An Unlikely Prescription
Feeling desperate with pain and suffering sleepless nights, Smith consulted pain specialist Dr. Pradeep Chopra. This was about four years ago, just after Rhode Island became the 11th state to legalize medical marijuana. Chopra had never recommended marijuana to a patient, and he never imagined he would.
But in Smith's case, he says, "she had absolutely no other option. So very, very hesitantly, I said, 'Listen, why don't you try medicinal marijuana?' "
Smith says, "I can remember laughing and thinking, 'I wish my parents were alive to hear this conversation!' You spend your life being told to stay away from certain things, and here I have a doctor suggesting it could help me."
Smith appealed to one of her adult sons, who scrounged some pot from a friend. Because of her lung condition, she couldn't smoke it, so she soaked it in oil and stirred the oil into applesauce.
"I tried it that night — scared to death! I mean, I had no idea what to expect," she says. "The only time I'd ever tried marijuana was once in college, and it was so horrible. So I was really nervous about it.
"But it was so amazing! I took this oil, went to bed, and the next thing I know, it was morning," Smith says. "I had literally slept through the entire night for the first time in months."
Patient: Marijuana Saved My Life
She's used marijuana ever since — sometimes during the daytime, too — and says she's never gotten high from it.
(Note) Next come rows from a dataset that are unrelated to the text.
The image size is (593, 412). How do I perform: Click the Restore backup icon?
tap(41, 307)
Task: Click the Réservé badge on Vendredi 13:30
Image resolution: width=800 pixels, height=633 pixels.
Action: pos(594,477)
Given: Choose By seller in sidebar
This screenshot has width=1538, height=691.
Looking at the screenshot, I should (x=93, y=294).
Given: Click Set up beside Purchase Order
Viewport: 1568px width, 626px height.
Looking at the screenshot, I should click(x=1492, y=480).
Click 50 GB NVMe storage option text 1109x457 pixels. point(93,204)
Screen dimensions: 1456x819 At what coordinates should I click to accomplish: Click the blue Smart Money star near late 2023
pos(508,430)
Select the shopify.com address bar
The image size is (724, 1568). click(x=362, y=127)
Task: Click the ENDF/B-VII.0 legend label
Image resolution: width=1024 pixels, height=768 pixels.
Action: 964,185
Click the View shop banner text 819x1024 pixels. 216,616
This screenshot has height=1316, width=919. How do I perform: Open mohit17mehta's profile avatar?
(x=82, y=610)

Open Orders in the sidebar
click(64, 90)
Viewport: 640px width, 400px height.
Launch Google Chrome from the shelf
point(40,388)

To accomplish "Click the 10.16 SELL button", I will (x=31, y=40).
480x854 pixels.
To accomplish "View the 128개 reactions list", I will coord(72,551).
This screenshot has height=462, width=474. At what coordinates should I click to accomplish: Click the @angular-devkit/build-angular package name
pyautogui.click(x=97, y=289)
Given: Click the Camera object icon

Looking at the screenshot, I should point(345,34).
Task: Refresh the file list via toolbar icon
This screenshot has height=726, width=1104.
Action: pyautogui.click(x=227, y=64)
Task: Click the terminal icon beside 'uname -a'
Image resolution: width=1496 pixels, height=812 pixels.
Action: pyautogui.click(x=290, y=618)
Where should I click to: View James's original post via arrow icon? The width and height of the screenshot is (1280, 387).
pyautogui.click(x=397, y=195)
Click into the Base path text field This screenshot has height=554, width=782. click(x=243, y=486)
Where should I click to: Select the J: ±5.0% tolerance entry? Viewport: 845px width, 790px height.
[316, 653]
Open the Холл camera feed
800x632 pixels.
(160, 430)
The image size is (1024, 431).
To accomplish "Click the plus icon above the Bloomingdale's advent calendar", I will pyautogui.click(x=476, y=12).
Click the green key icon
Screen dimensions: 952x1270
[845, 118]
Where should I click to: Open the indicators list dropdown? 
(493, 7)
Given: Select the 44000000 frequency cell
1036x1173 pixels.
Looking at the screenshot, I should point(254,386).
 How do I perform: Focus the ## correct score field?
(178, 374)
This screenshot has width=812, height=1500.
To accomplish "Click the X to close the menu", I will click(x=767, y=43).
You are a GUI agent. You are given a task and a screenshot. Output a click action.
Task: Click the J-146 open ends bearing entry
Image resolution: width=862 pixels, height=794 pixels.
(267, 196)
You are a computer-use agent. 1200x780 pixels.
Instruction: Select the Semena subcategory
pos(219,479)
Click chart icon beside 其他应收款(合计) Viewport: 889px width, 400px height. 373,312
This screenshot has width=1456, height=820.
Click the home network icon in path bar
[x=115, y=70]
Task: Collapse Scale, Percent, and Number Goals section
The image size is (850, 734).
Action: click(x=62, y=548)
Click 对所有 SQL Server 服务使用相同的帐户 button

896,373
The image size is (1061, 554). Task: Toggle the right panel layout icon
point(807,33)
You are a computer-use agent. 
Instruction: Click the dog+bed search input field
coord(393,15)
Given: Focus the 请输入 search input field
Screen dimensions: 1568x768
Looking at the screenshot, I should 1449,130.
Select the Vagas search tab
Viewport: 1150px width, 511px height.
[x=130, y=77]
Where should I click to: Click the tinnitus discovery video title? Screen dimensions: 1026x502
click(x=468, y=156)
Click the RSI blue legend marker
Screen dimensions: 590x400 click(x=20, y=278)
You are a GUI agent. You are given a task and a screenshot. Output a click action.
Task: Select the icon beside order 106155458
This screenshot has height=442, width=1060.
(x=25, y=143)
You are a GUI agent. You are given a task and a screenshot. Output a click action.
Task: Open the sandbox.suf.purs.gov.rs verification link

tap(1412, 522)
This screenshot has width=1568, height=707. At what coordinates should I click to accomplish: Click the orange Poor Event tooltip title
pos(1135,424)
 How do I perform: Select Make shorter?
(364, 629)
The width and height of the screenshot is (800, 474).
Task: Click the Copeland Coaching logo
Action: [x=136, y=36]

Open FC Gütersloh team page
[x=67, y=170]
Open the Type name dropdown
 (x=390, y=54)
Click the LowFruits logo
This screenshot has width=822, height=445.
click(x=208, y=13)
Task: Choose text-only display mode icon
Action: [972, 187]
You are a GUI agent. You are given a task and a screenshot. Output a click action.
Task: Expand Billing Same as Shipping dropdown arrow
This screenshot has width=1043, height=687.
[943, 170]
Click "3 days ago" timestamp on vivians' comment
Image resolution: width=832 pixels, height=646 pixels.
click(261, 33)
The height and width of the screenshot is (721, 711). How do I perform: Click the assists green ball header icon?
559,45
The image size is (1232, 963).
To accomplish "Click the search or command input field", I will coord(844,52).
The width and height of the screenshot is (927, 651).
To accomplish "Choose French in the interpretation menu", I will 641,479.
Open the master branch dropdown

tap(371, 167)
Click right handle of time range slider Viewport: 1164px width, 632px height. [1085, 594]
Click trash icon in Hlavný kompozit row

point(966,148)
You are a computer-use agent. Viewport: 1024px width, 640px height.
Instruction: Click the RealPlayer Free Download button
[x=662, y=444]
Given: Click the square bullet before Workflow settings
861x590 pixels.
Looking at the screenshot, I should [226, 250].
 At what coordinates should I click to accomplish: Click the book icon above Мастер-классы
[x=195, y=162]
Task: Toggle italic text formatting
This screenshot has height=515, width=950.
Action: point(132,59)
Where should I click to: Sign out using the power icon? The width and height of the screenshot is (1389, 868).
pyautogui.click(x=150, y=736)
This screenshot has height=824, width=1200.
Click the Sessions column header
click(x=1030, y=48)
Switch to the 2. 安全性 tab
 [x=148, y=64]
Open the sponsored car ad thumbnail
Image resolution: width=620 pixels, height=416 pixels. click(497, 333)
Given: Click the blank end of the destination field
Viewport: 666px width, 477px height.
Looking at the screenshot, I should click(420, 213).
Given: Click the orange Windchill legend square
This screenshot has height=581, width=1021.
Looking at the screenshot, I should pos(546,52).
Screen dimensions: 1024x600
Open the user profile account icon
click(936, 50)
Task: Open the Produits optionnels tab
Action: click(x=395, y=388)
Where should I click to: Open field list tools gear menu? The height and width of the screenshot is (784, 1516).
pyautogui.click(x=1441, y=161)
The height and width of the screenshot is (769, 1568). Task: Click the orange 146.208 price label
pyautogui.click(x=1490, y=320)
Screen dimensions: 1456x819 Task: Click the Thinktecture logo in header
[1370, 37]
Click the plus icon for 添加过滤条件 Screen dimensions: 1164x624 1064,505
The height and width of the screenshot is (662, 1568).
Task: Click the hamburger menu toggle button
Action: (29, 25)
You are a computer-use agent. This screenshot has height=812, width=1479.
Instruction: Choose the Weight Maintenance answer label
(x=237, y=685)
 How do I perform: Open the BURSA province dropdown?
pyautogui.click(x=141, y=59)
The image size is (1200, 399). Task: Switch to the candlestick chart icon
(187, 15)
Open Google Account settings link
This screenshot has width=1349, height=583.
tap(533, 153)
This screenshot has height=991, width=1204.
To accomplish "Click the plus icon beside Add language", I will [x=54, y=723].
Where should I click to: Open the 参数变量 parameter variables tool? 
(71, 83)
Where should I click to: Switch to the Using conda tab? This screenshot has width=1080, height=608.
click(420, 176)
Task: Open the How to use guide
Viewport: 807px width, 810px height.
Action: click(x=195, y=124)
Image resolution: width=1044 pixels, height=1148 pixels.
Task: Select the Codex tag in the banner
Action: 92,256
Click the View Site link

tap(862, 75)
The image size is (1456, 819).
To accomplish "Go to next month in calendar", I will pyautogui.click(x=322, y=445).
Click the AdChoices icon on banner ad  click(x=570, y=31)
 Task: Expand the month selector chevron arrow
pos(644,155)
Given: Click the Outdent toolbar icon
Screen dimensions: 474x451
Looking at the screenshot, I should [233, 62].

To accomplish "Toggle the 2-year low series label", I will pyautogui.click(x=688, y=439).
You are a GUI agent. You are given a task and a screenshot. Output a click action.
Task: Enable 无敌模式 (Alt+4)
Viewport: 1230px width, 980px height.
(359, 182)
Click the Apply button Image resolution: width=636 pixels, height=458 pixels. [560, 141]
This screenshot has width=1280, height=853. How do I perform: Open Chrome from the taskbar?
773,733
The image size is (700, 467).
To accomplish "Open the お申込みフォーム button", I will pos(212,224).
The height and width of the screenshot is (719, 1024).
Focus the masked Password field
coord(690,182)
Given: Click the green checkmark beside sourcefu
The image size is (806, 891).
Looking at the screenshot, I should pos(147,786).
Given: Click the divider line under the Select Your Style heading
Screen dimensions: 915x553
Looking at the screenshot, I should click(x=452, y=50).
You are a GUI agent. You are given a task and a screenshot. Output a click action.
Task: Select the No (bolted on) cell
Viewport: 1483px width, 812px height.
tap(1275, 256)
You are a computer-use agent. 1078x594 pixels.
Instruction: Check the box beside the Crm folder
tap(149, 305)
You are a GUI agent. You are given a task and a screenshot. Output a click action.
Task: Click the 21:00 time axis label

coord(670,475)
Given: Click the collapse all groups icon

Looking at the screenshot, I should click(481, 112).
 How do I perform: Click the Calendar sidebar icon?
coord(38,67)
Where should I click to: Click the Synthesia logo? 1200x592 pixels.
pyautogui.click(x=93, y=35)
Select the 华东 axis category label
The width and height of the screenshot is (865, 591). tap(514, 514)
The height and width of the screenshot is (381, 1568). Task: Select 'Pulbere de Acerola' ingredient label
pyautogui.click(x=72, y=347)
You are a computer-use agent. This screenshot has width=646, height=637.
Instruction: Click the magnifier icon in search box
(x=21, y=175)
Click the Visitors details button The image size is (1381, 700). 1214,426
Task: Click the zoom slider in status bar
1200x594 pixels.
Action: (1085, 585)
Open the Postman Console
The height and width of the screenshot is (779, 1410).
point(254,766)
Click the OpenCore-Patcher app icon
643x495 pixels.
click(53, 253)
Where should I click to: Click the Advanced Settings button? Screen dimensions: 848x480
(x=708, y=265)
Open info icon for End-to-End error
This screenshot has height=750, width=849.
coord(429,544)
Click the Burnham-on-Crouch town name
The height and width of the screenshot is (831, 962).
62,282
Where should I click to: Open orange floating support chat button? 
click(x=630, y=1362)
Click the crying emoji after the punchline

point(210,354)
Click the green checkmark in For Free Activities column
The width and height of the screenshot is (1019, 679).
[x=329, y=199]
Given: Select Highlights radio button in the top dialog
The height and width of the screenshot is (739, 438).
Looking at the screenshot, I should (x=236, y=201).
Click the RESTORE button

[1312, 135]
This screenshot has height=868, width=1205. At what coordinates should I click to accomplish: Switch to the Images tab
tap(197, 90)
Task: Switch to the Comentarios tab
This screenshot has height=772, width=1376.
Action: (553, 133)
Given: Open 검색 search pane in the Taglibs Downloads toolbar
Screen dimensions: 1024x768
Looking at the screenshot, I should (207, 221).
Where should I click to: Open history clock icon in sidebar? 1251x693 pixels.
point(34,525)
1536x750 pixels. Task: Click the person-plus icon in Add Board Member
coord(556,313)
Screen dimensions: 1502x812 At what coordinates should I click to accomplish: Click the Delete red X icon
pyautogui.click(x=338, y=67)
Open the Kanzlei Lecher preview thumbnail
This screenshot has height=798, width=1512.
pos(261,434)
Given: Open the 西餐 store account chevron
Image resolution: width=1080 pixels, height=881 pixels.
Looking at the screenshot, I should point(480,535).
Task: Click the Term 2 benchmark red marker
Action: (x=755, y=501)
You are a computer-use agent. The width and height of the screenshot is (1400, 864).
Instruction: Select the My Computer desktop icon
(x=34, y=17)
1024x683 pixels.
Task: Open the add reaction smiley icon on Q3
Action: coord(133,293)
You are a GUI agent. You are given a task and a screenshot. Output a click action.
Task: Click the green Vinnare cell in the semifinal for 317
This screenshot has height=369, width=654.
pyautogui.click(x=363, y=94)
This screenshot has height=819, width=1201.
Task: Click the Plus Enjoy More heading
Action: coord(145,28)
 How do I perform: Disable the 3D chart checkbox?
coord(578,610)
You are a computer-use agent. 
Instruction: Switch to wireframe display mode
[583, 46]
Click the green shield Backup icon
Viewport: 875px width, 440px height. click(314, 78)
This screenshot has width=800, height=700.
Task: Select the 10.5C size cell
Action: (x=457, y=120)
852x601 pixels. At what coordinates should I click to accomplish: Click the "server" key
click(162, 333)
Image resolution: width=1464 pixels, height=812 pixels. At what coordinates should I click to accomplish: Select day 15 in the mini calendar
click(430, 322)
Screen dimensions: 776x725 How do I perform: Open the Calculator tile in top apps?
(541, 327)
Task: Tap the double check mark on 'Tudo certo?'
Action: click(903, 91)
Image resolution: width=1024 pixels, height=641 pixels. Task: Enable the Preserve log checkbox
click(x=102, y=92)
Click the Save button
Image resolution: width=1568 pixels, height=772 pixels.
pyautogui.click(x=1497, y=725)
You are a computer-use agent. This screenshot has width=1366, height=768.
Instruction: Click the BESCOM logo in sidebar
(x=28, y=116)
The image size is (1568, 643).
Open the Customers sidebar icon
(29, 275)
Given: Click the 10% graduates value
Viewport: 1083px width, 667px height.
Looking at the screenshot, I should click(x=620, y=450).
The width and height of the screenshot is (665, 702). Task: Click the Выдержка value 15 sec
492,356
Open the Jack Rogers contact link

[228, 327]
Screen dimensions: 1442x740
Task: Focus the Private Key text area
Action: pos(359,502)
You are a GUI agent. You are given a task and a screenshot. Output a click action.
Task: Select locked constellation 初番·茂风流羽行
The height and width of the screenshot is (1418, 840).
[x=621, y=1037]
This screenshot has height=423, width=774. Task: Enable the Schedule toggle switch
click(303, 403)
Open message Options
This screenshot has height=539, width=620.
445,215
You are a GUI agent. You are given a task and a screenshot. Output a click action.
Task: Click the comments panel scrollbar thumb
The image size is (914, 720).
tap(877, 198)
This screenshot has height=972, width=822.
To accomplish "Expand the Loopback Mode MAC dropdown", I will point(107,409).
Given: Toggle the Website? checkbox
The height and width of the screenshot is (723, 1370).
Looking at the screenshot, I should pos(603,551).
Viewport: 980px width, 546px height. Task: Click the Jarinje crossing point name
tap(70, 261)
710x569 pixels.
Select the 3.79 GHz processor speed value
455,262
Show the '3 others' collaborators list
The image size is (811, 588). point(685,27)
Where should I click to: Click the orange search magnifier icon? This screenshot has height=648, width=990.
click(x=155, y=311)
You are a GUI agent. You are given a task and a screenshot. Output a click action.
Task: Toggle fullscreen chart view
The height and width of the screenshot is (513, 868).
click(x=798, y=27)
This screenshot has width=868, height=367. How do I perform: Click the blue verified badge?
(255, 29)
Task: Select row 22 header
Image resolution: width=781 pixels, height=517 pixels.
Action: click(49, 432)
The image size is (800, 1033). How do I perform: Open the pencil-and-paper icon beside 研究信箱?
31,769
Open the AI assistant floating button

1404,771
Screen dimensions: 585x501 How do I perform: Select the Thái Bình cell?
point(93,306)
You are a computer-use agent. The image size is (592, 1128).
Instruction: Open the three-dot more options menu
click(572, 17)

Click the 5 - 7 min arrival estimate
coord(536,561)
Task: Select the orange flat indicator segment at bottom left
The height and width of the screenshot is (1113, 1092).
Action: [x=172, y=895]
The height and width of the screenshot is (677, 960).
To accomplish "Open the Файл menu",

"I wake up in the morning, my head is clear, I read the papers, do my Sudoku puzzles, and my mind is fine," she says. "Somehow this drug attacks pain, and I get pain relief but I don't get stoned."
This point is controversial. Some researchers believe patients who use marijuana medically do have psychoactive effects, but they have the effect of shifting patients' attention away from their pain, perhaps in addition to a direct pain-relieving effect. JoAnne Leppanen of the Rhode Island Patient Advocacy Coalition says: "What pain patients tell me is, 'Cannabis does not get rid of my pain. It's still there. But I don't care so much.' So it's affecting their mental attitude."
For Smith, relief is far from total, but she can deal with her pain now, especially since she sleeps well. Smith says marijuana has saved her life.
"My husband says it, too," she says. "I don't think I'd be here. I think I probably would have passed away if I didn't have this drug. There was nothing — nothing left to help me."